The problem I think you’re going to run into is maintaining bloom all summer long. Most of these plants bloom in the spring.

Most years, by the first of July, they’re done, and there’s really nothing happening from then on.

You might consider supplementing the bed with a patch or two of annual flowers that ought to keep the flowers coming. Some choices would be begonias, bedding dianthus, impatiens and lobelia.

If there’s enough light you could even do petunia, pentas, salvia, snapdragon and geranium.

Growing something directly under your pine is next to impossible.

As you mentioned, the needles will leach chemicals that make the soil very acidic and are antagonistic to other plants. The roots of the pine also secrete these chemicals.

The biggest problem for most people is that it’s just so dark under that pine. The branches are low to the ground and they cast a very dense shade.

The competition from the pine combined with those soil chemicals make it tough.

Doing this can sometimes be bad for the pine as well. You may end up overwatering the pine just keeping the flowers going.

I’ve seen fungal rots attack the base of the trunk because of the moist environment under the flowers or groundcover next to the bark.

I’d put some bark chips there and call it good.

I am interested in the weeping Norway spruce. Can it take our full sun here?

— Carolyn

I’m afraid we haven’t had very good luck growing them in full sun, hot exposures.
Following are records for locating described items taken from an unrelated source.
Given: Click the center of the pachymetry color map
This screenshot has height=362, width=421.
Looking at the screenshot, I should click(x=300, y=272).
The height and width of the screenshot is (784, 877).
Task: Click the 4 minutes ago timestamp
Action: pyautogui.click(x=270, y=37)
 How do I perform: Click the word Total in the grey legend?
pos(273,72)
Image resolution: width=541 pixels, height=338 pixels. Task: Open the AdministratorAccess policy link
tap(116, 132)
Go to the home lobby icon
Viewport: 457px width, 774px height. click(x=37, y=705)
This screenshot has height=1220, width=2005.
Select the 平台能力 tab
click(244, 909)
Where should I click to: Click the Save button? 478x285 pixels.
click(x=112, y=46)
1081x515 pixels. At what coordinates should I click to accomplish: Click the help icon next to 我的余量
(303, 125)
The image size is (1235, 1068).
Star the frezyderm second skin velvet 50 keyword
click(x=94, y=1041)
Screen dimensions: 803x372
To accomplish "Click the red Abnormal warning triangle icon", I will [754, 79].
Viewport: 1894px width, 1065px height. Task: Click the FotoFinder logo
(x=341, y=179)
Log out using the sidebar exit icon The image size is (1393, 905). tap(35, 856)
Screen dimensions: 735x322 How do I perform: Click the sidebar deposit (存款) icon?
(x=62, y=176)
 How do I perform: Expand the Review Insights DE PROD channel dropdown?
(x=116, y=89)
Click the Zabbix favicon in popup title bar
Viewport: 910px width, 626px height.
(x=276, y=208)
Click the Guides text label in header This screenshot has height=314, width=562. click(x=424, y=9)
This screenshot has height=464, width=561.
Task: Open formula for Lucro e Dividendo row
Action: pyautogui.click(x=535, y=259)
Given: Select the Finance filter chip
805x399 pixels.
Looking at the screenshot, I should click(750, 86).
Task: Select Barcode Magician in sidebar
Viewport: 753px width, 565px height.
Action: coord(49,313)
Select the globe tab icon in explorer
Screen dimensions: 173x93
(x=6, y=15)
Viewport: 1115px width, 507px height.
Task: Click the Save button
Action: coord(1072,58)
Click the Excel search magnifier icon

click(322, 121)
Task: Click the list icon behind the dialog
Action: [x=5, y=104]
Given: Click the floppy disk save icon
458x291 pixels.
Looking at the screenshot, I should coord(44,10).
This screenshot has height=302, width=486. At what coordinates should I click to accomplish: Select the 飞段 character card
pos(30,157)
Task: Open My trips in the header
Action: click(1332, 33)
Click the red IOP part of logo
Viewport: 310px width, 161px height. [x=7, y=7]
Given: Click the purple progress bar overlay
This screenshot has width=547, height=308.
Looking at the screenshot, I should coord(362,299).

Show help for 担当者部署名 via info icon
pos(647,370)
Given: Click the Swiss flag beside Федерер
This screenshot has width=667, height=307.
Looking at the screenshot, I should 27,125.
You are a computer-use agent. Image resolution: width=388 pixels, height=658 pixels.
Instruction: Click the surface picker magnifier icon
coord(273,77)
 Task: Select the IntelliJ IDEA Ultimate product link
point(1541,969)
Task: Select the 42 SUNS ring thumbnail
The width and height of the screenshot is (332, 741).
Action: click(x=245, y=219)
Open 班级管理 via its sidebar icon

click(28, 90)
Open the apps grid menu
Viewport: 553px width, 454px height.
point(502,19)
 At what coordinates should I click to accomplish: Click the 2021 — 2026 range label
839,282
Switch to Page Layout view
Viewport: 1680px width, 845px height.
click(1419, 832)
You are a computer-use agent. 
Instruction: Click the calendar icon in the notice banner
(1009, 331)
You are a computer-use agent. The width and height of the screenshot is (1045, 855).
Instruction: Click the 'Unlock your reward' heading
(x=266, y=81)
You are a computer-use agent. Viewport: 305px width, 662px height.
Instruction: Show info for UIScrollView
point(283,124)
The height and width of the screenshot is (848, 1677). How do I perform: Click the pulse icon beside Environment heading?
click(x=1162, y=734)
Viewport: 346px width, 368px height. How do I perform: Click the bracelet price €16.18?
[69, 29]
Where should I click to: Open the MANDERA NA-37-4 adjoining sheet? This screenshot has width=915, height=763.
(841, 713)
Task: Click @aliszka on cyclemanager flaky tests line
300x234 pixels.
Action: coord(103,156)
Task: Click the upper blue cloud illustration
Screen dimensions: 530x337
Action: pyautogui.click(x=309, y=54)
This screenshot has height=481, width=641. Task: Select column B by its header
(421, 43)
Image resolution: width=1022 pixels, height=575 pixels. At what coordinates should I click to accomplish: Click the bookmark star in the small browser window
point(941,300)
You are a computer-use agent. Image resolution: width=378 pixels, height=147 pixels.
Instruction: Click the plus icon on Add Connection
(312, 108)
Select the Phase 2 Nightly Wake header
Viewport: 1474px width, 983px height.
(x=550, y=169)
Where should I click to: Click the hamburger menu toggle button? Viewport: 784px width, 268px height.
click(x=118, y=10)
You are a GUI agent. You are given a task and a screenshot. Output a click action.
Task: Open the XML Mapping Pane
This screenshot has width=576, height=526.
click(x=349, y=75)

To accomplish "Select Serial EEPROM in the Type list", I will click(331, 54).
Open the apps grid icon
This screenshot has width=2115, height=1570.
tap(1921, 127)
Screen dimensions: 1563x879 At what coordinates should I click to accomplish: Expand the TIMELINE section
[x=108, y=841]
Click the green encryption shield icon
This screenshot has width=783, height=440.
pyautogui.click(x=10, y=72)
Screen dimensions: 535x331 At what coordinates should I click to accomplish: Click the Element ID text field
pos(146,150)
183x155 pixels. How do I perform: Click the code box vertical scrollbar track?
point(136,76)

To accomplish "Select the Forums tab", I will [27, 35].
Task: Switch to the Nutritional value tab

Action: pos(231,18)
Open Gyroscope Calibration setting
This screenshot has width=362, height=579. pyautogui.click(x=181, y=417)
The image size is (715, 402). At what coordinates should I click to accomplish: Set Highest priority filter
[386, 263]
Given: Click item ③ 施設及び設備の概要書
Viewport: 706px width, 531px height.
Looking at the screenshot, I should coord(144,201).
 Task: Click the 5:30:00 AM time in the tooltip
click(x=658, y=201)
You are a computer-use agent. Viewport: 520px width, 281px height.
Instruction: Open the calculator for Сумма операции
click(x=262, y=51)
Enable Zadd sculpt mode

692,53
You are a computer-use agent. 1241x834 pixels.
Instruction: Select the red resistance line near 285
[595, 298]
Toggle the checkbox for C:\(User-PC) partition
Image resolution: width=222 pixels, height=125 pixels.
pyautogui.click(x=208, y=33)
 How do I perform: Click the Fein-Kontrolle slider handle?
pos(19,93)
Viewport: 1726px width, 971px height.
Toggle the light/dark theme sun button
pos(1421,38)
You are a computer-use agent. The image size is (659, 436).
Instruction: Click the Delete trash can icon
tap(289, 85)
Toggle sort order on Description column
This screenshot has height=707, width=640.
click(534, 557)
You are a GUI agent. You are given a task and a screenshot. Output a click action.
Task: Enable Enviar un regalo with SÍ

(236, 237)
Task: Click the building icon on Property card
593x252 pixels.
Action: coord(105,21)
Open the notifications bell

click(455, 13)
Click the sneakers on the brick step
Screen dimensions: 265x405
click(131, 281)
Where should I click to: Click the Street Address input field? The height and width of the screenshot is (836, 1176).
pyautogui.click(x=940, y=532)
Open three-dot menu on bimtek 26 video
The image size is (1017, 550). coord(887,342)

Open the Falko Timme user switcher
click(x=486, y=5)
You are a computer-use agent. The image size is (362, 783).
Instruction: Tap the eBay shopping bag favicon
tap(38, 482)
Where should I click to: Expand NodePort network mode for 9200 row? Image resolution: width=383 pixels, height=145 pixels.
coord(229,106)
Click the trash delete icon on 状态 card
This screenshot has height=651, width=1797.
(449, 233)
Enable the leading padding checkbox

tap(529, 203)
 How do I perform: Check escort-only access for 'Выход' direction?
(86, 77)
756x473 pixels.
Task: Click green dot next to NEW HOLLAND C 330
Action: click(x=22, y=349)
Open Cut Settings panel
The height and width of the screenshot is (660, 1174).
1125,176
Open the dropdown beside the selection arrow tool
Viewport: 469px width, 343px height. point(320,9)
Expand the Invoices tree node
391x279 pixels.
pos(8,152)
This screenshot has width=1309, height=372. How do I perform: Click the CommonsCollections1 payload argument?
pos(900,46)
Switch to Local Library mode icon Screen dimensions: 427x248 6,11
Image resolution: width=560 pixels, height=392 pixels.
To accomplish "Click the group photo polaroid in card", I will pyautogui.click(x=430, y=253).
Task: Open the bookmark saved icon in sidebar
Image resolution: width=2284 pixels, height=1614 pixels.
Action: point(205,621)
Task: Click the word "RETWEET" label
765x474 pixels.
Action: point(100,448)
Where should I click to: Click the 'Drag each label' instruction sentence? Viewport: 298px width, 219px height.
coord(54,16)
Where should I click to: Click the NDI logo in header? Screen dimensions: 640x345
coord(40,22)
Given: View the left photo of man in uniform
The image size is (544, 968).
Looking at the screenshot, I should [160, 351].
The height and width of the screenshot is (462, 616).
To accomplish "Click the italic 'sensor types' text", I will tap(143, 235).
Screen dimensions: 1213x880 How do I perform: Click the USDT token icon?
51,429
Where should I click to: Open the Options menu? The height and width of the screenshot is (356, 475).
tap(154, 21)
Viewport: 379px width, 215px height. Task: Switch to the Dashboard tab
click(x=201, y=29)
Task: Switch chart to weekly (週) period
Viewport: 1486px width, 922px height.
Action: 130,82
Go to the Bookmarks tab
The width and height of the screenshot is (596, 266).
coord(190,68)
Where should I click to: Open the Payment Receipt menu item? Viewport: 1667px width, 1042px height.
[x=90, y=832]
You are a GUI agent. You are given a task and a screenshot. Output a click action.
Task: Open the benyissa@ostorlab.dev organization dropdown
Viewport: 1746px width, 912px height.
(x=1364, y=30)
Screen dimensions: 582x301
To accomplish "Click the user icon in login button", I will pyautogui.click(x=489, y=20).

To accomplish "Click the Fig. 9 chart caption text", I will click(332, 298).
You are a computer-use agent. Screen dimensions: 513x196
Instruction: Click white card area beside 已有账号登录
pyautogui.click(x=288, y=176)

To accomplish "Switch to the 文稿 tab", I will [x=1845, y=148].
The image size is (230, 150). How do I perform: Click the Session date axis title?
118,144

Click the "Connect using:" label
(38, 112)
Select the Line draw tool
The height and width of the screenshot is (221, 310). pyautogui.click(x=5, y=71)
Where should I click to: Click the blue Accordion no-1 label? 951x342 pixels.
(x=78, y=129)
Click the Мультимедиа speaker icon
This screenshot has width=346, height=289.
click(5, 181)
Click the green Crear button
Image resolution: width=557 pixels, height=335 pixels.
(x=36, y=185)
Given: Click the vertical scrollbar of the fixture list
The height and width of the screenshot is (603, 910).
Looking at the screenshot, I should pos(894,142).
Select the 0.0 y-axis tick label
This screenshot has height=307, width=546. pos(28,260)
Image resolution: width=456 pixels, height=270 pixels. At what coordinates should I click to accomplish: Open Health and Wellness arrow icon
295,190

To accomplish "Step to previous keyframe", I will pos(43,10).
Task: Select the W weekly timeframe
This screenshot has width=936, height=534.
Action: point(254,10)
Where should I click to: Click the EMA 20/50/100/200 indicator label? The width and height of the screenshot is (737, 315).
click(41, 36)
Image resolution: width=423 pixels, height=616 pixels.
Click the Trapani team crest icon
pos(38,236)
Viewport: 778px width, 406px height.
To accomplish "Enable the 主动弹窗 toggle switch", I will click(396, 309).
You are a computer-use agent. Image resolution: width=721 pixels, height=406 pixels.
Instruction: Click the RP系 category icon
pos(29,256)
They tend to burn quite often.

I’d try to put it in a spot that gets at least afternoon shade. The cooler morning sun doesn’t bother them as much.

But don’t put them in dark shade. Weeping Norway spruce needs a good level of light, just not that scorching sun we get in the afternoons.

When is the best time to prune ornamental pear trees?

— Alex

I don’t think it makes all that much difference when you prune them. My personal preference is to do it in early spring before new growth appears.

I like that because there are no leaves on the tree to block my view. I can see the whole branch structure and perhaps make better decisions on what branches to take off and what to leave.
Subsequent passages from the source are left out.